Но вместо ответа я вдруг схватил ее руку и покрыл ее поцелуями. Она не отдернула руки, и я чувствовал, как рука ее дрожала в моей. Я взглянул на нее. Она сидела, улыбаясь все тою же загадочной улыбкой, с полуоткрытыми губами. Глаза ее подернулись влагой. Вся она словно млела.

У меня застучало в висках. Я вдруг почувствовал, что эта женщина моя, обнял ее и стал покрывать поцелуями шею, лицо, грудь… Она тихо смеялась, замирая в моих объятиях.

«Что, теперь не смеешься?» — думал я, когда через четверть часа помогал Рязановой садиться на Орлика. Она старалась не глядеть на меня. Передо мной теперь была уже не капризная, гордая барыня, а усталое, нежное создание, склонившее голову.

Мы ехали молча. Но скоро она погнала лошадь и помчалась из лесу как сумасшедшая. Когда я вернулся домой, Орлика уже водили по двору.
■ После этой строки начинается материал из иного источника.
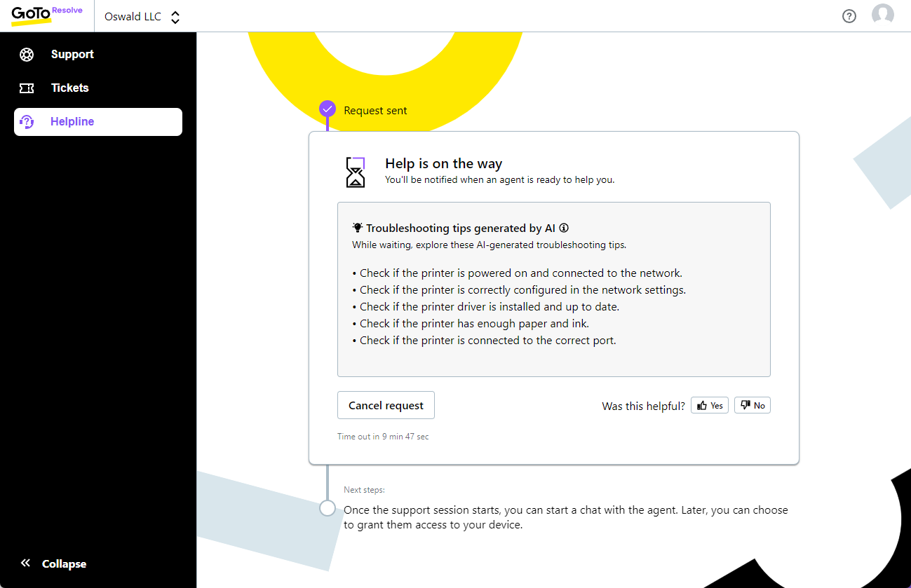
Task: Cancel the support request
Action: [x=386, y=405]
На следующий день, встретившись за завтраком, Елена Александровна держала себя как ни в чем не бывало. Она сухо поздоровалась со мною и сказала несколько слов. С этого памятного вечера обращение ее сделалось еще суше и резче. Она редко говорила со мной, и если говорила, то небрежным тоном, третируя меня как несчастного учителя, что приводило добрую Марью Александровну в огорчение. Я редко оставался внизу и продолжал относиться к Рязановой с почтительной вежливостью учителя; мое обращение ей, видимо, нравилось. После обеда мы часто ездили кататься и заезжали в избушку, а через несколько времени, когда ночи стали темней, я лазил из сада к ней в спальню, и она ждала меня, встречая горячими объятиями, тихим смехом и сладостным лепетом…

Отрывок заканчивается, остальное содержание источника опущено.